By selling Zero Emission Vehicle credits earned from the sale of its Roadster in California, Tesla Motors earned $12 million. Large automakers must hit ZEV sales and production targets, but buying credits can give them some flexibility.
Tesla may have a Model E vehicle in the works, or it may just want to call dibs on the name.
Earlier this month, the company filed three trademark applications for the name "Model E," according to the U.S. Patent and Trademark Office's Web site. The Aug. 5 applications refer to use of the name in "automobiles and structural parts therefore," automobile maintenance and repair services, as well as apparel.
A status message posted on each of the applications on Aug. 13 notes that they will be assigned to a patent office attorney for examination in about three months.
A Tesla spokeswoman declined to comment on the application.
In a Q&A on car enthusiast blog Jalopnik last year, Tesla CEO Elon Musk suggested the possibility of a Model E vehicle.

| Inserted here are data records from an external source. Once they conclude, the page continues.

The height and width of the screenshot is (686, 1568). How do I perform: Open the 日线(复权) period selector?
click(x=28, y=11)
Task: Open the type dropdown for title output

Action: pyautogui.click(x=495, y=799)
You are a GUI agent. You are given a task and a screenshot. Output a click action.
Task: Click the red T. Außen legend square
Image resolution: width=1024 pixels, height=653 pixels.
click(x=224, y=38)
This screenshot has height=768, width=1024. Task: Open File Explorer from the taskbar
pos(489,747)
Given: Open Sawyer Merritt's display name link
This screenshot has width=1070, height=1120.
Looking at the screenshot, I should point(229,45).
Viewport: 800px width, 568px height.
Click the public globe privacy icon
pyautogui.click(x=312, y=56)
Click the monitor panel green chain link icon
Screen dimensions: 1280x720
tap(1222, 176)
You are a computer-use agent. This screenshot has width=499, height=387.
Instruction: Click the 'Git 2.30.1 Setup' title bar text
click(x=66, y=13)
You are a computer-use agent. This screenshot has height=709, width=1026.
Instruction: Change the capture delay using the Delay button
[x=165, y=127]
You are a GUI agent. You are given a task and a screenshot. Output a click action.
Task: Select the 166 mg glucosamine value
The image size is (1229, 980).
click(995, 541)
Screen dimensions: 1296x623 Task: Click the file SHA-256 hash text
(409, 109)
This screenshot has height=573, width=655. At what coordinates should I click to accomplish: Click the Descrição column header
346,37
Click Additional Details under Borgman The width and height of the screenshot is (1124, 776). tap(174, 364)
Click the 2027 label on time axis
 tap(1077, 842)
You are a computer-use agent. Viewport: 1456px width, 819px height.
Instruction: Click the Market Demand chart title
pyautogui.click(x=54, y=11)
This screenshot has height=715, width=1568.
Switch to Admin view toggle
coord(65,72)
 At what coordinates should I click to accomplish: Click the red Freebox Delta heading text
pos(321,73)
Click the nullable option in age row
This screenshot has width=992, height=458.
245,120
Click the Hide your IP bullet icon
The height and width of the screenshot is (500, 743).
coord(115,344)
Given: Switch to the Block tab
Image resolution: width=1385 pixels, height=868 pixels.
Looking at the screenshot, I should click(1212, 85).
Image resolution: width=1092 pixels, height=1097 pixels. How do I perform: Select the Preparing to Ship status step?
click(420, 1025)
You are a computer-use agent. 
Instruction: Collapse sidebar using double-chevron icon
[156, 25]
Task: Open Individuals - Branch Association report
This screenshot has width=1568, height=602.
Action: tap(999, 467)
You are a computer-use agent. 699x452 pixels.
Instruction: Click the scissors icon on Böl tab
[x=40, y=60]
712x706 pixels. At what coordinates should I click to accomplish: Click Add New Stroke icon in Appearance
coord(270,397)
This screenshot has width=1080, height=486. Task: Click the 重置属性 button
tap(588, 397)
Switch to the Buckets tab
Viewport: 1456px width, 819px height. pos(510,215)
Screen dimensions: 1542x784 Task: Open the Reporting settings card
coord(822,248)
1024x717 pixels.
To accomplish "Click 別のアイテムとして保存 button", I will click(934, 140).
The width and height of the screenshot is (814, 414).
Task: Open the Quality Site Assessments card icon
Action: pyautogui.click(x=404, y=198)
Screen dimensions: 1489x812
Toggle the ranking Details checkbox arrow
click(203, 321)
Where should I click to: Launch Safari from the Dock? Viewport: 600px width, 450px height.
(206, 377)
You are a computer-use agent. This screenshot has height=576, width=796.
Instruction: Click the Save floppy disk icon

"There will definitely be more models after the S and X. Maybe an E :)," Musk wrote.
A coveted name
In 2000, Ford Motor Co. filed a lawsuit against Model E Corporation, an online automotive startup, alleging that "Model E" is too similar to the company's historic Model T car. A judge dismissed the case on the grounds that Ford failed to allege a proper basis for suing Model E in Michigan.
Ford also abandoned or cancelled trademark applications for "Model E" in 2001 and 2002, according to the USPTO site.
Earlier Thursday, Ford spokesman Jay Cooney said the company likely won't challenge Tesla's application.
But later Thursday evening, he said Ford will review the registration and the company would have no further comment.